Так мир божественный и мир земной стали удаляться друг от друга. Видя, что его план сблизиться с сотворенными им существами не удался, господь изобрел новый хитроумный способ воздействия на людей. Слишком беззаботно они живут, надо заставить их испытать трудности и страдания. Тогда они, согласно Писанию, «в нужде возопиют к небу» и поймут, что с ним шутки плохи.
В тот вечер только что уснувшие мужчина и женщина вдруг вскочили в испуге, расслышав могучий рев, доносившийся издалека. До сих пор только люди вкушали скоромную пищу, все же прочие животные — коровы, овцы, свиньи — были вегетарианцами. Господь наставлял их в духе «пусть люди едят меня, я же буду есть траву». А теперь объявился еще один мясоед, который не только может отнять у людей добычу, но и полакомиться ими самими. Он явно не знает, что человечина несъедобна так же, как мясо кошек и собак, — ведь горные и морские чудища зарились на плоть Танского монаха[157] лишь потому, что он происходил из благочестивого рода, десять поколений которого не прикасались к скоромному.
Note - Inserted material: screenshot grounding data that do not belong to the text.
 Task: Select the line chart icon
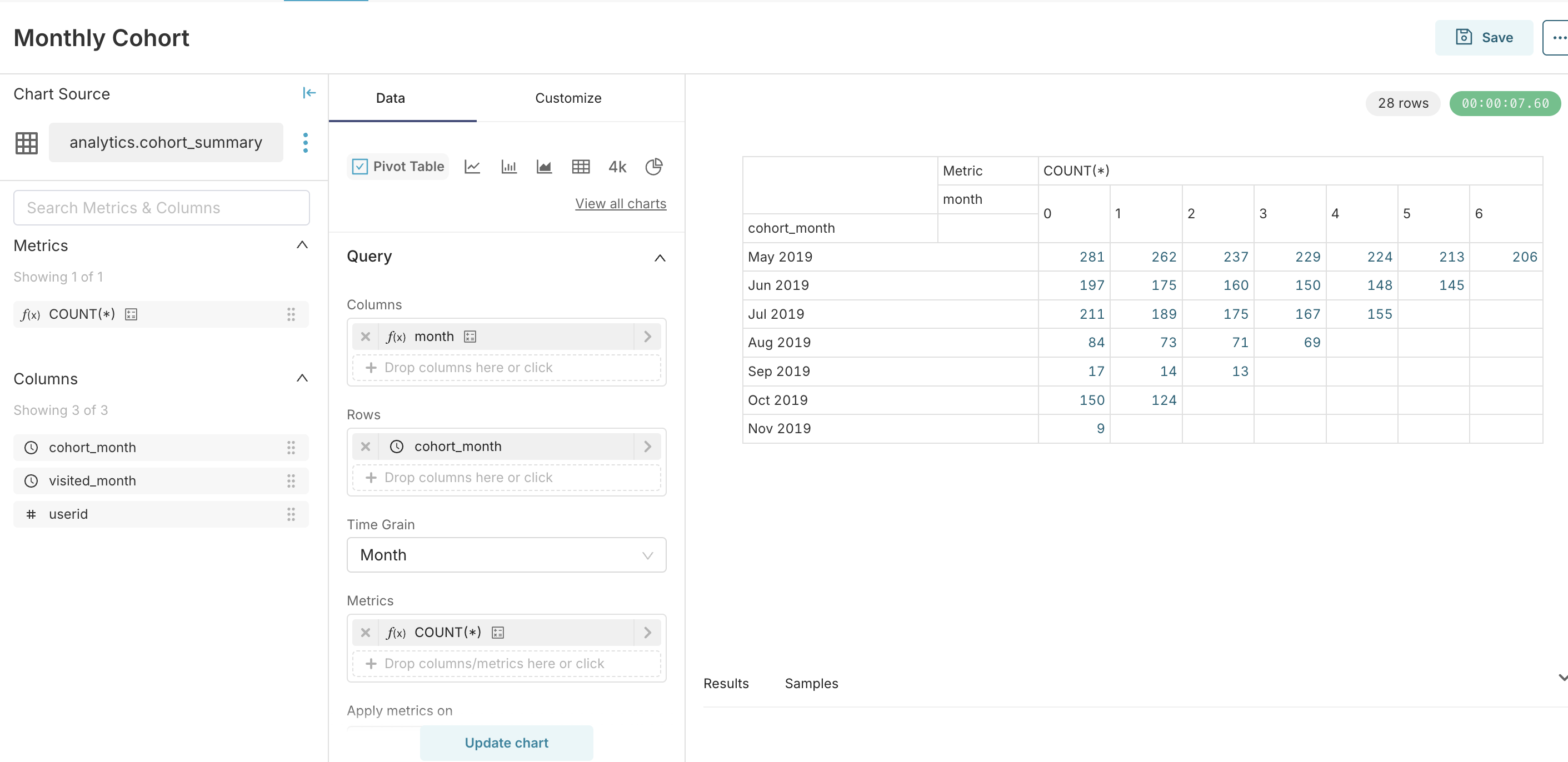(472, 167)
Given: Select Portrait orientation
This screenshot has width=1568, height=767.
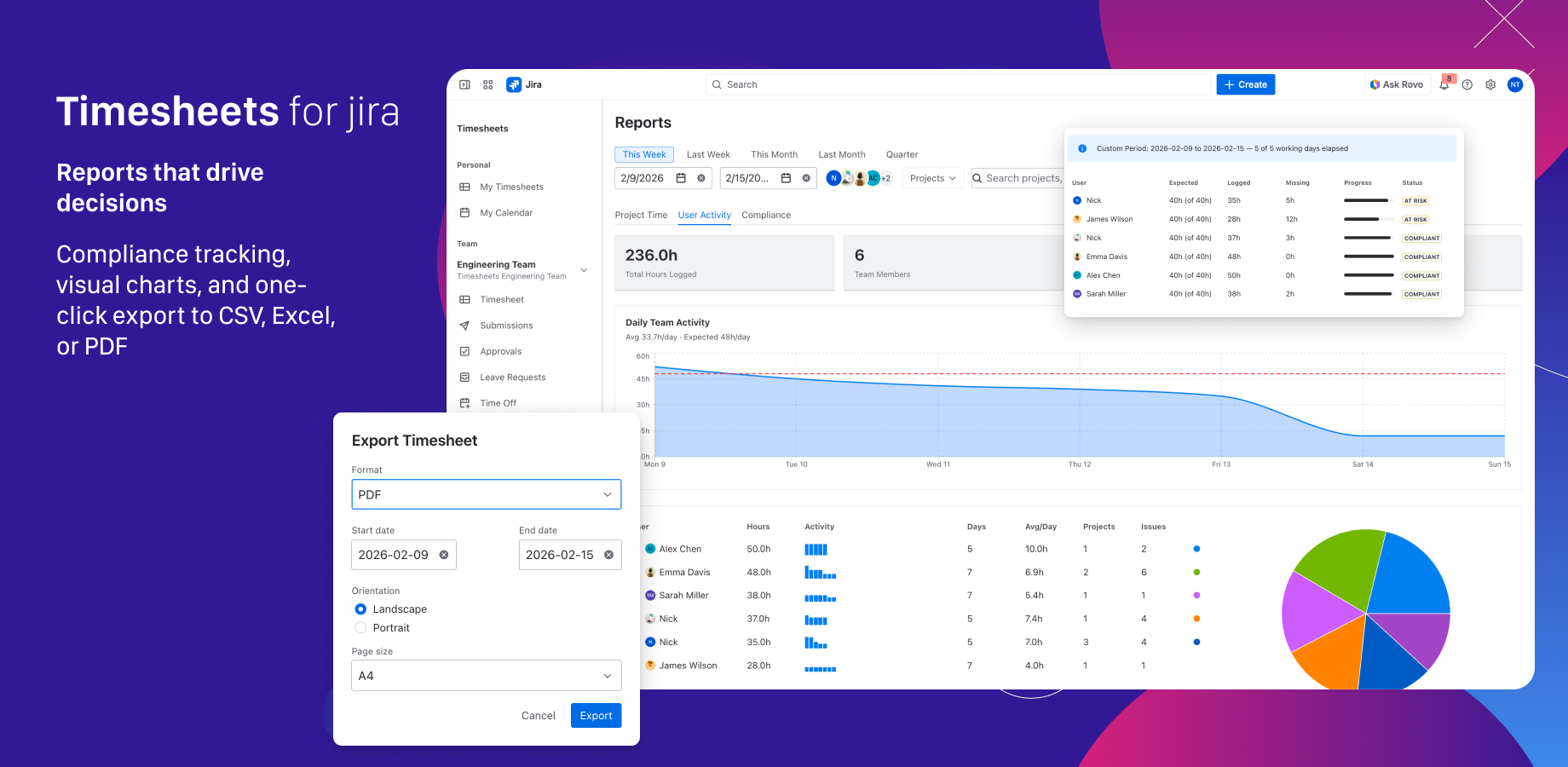Looking at the screenshot, I should click(360, 627).
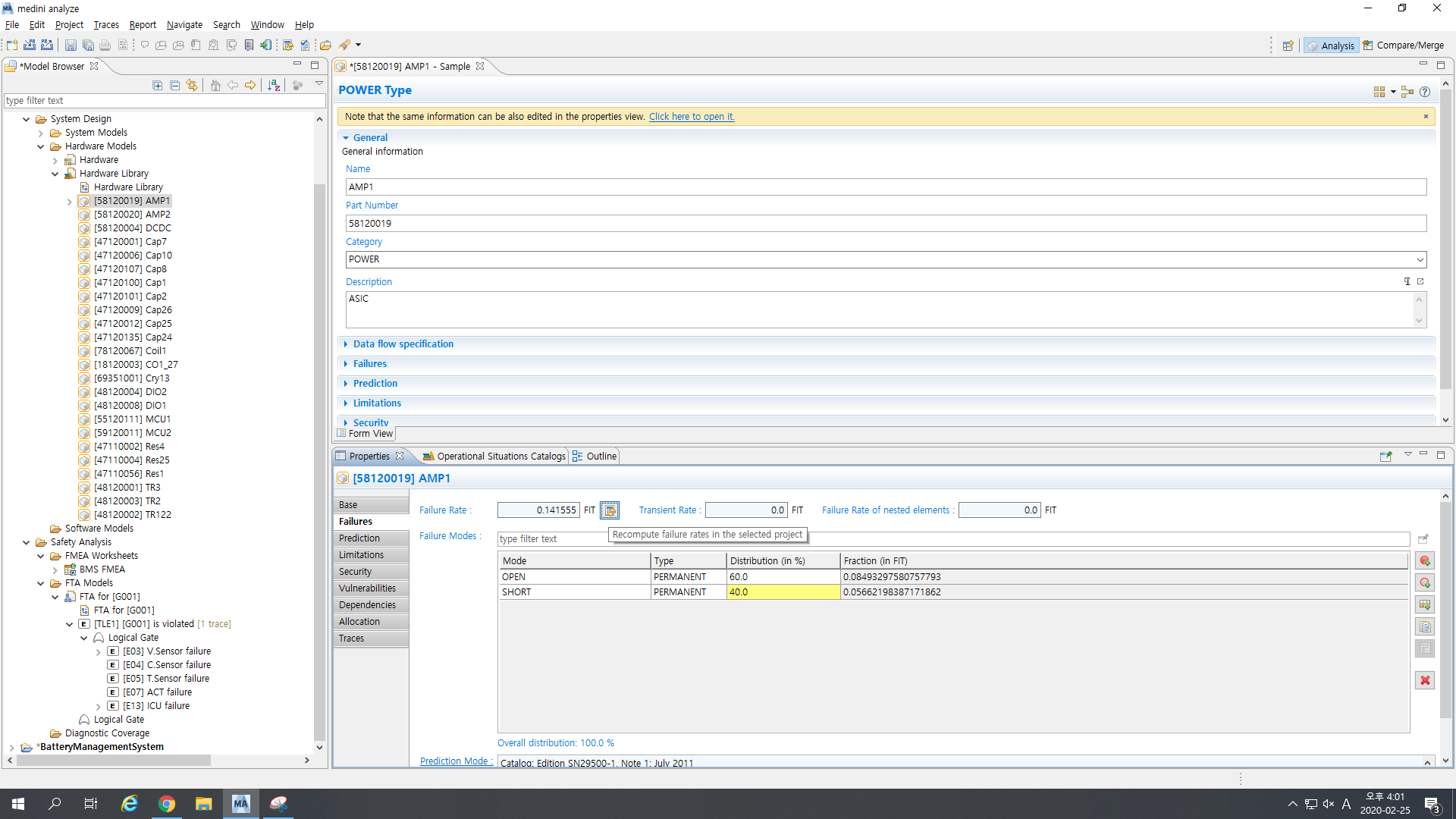Click the Recompute failure rates icon button
This screenshot has width=1456, height=819.
click(610, 510)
Услышанные нашей парой звуки были ревом голодного льва, рыскающего в поисках добычи. Расслышав в этом рыке враждебность, они инстинктивно задрожали. Отдыхавшие вокруг них домашние животные разом вскочили, навострили уши и затаили дыхание, как бы ожидая чего-то необычного. Это еще более обеспокоило людей. Вскоре львиный рык прекратился, и расколотая им тишина ночи вновь сомкнулась над ними. Вскоре и животные поняли, что опасность отступила, и вздохнули с облегчением. Мужчина потрогал ближайшую овцу — шерсть ее была влажной и теплой, как после обильного потения. Женщина произнесла вполголоса: «Не иначе это бог строит нам каверзы. Давай пойдем поищем пещеру, мне боязно спать под открытым небом».
Они загнали скотину в ущелье, а сами расположились в ближней пещере. Мало-помалу напряженность оставила их души и тела, на смену ей явилась приятная истома, и люди уже готовы были снова впасть в забытье, как вдруг что-то заставило их разом вздрогнуть и забыть про сон. Леденящий страх сковал им сердца, не давал пошевелить ни рукой, ни языком. Источник этого ужаса, казалось, наблюдал за ними из темноты, примеривался к ним. Они не смели вздохнуть, холодный пот лился ручьями. Само время словно бы застыло от ужаса и прекратило течение свое. Но вот страх их улегся, в воздухе почувствовалось облегчение, и в пещеру заглянули первые лучи зари. В то же самое время неподалеку от пещеры завизжала свинья. Впрочем, визг тут же и оборвался, как будто его обрезали острым ножом, и наступила тишина. Воцарилось полное спокойствие. Мужчина подложил женщине под голову свою руку, а она прильнула к нему; прежде их так сближали лишь чувственные порывы.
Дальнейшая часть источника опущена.